▶ [Brief]: Take from the records below each line that holds "agent".

▶ [The records]:
= = = = = = =
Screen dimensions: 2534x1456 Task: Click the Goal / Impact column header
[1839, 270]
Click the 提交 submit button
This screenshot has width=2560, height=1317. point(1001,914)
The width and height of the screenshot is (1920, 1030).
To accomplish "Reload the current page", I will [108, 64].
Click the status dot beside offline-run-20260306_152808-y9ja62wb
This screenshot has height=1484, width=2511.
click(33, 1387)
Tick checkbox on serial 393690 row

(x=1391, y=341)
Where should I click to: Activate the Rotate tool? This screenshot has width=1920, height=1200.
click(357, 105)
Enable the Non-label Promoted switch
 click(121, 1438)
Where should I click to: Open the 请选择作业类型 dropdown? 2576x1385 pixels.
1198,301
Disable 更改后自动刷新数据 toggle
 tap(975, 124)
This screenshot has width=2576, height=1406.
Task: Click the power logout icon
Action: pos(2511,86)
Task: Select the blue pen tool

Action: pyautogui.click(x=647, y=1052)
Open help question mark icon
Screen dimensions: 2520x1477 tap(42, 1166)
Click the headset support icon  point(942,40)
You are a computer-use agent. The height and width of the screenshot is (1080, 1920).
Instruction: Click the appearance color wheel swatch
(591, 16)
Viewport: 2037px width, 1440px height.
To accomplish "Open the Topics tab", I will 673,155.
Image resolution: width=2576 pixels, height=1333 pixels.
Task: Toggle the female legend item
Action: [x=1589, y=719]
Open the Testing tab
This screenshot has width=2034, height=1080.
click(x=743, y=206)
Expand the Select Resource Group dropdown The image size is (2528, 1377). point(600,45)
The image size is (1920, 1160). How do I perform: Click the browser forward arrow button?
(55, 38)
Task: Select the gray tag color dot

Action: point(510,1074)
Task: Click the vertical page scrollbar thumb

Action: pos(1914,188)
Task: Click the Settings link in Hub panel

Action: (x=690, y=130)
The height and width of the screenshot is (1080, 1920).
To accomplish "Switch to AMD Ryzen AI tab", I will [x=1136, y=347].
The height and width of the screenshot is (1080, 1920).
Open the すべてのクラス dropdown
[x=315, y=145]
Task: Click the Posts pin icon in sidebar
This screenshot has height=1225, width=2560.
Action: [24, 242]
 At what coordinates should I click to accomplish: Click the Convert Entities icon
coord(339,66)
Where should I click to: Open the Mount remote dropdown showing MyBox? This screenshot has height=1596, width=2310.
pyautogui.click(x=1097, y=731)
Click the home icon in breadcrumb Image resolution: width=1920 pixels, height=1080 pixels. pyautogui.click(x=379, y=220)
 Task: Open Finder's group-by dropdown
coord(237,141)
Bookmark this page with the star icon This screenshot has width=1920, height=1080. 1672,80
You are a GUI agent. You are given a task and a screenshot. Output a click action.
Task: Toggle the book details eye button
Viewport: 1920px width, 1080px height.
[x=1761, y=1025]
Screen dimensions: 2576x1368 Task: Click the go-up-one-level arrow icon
= = = = = = =
▶ [Response to this task]:
You are a computer-use agent. The height and width of the screenshot is (1080, 1920).
You are a GUI agent. You are given a task and a screenshot. Output a click action.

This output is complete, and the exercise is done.